Source: Nokia Company Reports and author estimates
Again, one can see a general upward trend. This figure has been disguised to many carriers and outside observers by the general downtrend in Symbian sales. With Symbian phones no longer in Nokia's supply chain, this upward trend will become a lot more noticeable to everyone.
It also means that Nokia's supply chain will fare a lot better over the coming years. The "bullwhip effect" where we see shortages of Lumias will persist for a while. However I do believe that the news that Lumias do indeed sell well is finally getting through to carriers. I believe that over the coming months, they will continue to order more from Nokia. Even better this should create a virtuous cycle. For example, as T-Mobile (TMUS) notices the L521 continually sell out, it will ramp up its order requests to Nokia. In the future, to cope with this increased demand, it may also increase the amount of marketing it conducts on the Lumia to ensure it clears this stock. This will mean when we open the T-Mobile webpage, in the future we should see Lumias prominently advertised. This is not yet the case as its current front page doesn't even note that the L521 has been created especially for it.

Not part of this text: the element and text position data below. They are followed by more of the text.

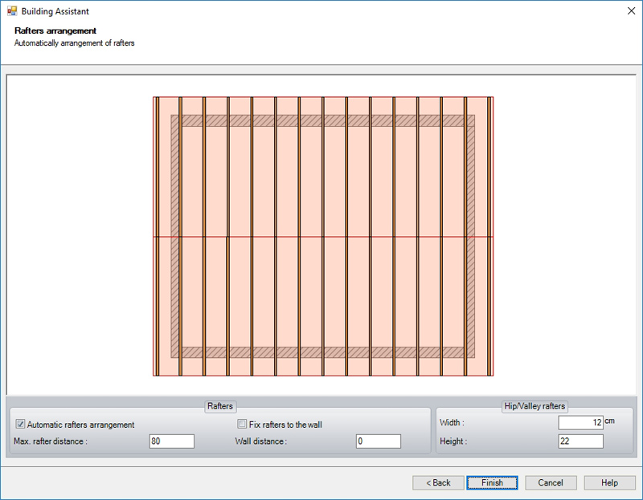Click the red horizontal ridge line in preview
The height and width of the screenshot is (500, 643).
(x=322, y=238)
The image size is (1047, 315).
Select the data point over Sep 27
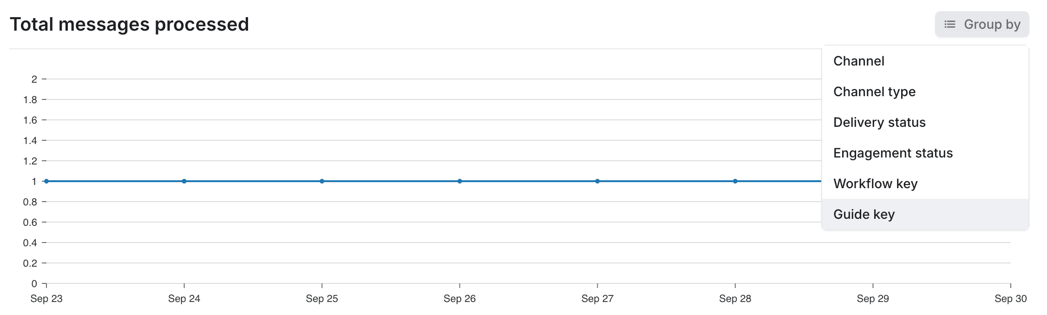pyautogui.click(x=597, y=181)
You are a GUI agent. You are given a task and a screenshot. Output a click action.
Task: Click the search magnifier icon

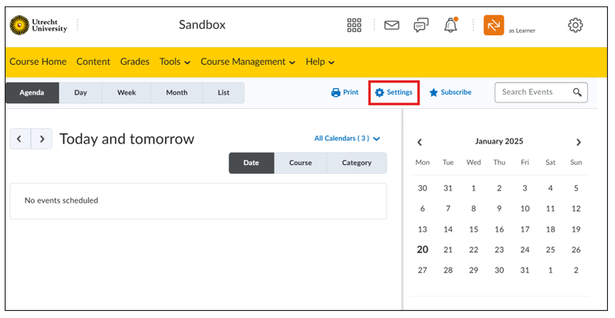coord(577,92)
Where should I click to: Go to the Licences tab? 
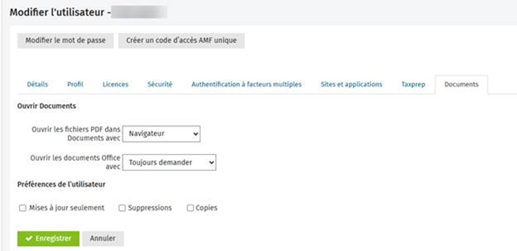[x=115, y=84]
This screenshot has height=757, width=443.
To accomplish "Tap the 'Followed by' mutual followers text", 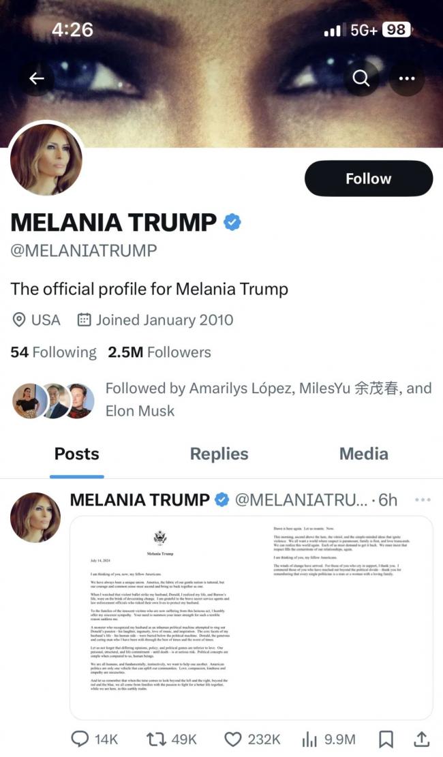I will pos(269,399).
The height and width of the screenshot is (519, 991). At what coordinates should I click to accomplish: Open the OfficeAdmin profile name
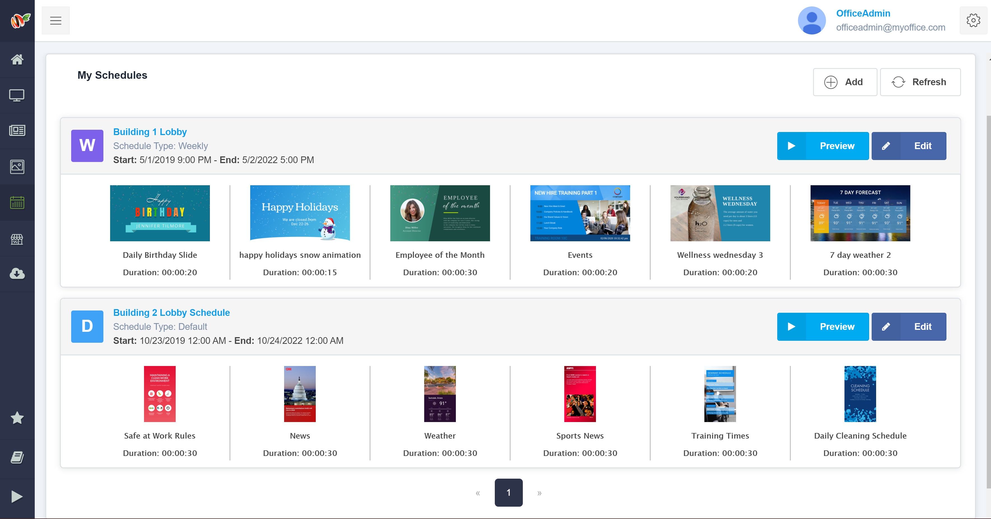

Source: T-mobile.com (notice the absence of any Lumias advertised)
It will be an interesting exercise for readers to go back and check carriers over time. As Lumia sales increase, I predict more and more concerted advertising by carriers, both to take advantage of the Lumia popularity and to shift their stock causing yet more sales. I do not think it unreasonable to expect a Lumia to be advertised on the front page of the T-Mobile website by this time next year.
Does this mean that an increase in Lumia sales magically eliminates Nokia's supply chain problems? Not at all. In the early 2000s Nokia's supply chain was a perennial favourite in business school discussions. Now in the latest Top 25 Supply Chains in the world announced May 30th 2013, it doesn't even figure in Gartner's analysis.
Now, I do slightly question the methodology behind this ranking. It seems to me to be a retrospective analysis based on what supply chain analysts think are the best supply chains in the business. As actual supply chains are a closely guarded secret, these opinions are formed just on publicly available information and can thus be erroneous. I do think it is relatively accurate however that Apple's supply chain is the best in the smartphone sector. It isn't the best because Apple make the best phones (I do not believe they do). It is the best because they make the least variations of their phones and they manage the entirety of the chain excellently from upstream to downstream. As an aside they also know how to market obsolete phones which the iPhone 4 clearly is. Compare this with Nokia which cannot now sell the Lumia 800 unless at a steep discount. This is despite the L800 being barely 18 months old compared to the iPhone 4's 3 years on the market and with both having similar specifications.
So after all of this, why am I still bullish on Nokia? I believe at present, Nokia is priced for bankruptcy. It won't go bankrupt as its net cash which is holding steady at a healthy $5.8 billion demonstrates. Lumia sales continue to increase which can only result in an upside for Nokia. Furthermore Nokia's share of Nokia-Siemens Networks (NSN) alone is valued at $9.6 billion by fellow Seeking Alpha contributor Jonathan Verenger. This means NSN is worth approximately 80% of Nokia's total market capitalization as of today, which is an imbalance the market will surely correct resulting in significant upside once Nokia gets back into positive EPS territory. All of this is without even factoring in HERE which with its integration into Windows Phone mapping solutions will become an increasingly valuable division for Nokia.
None of my reasons for owning Nokia shares include its supply chain management skills. I do hope however that this article has offered a more sympathetic insight into why Nokia has faced problems in managing its supply chain. It is also why I am not frustrated by these backlogs and shortages which new Lumia phones seem to face. I believe that as production ramps up and as carriers work with Nokia better, these problems will dissipate. It won't make Nokia have the best supply chain in the business. But it will make it have a competitive supply chain.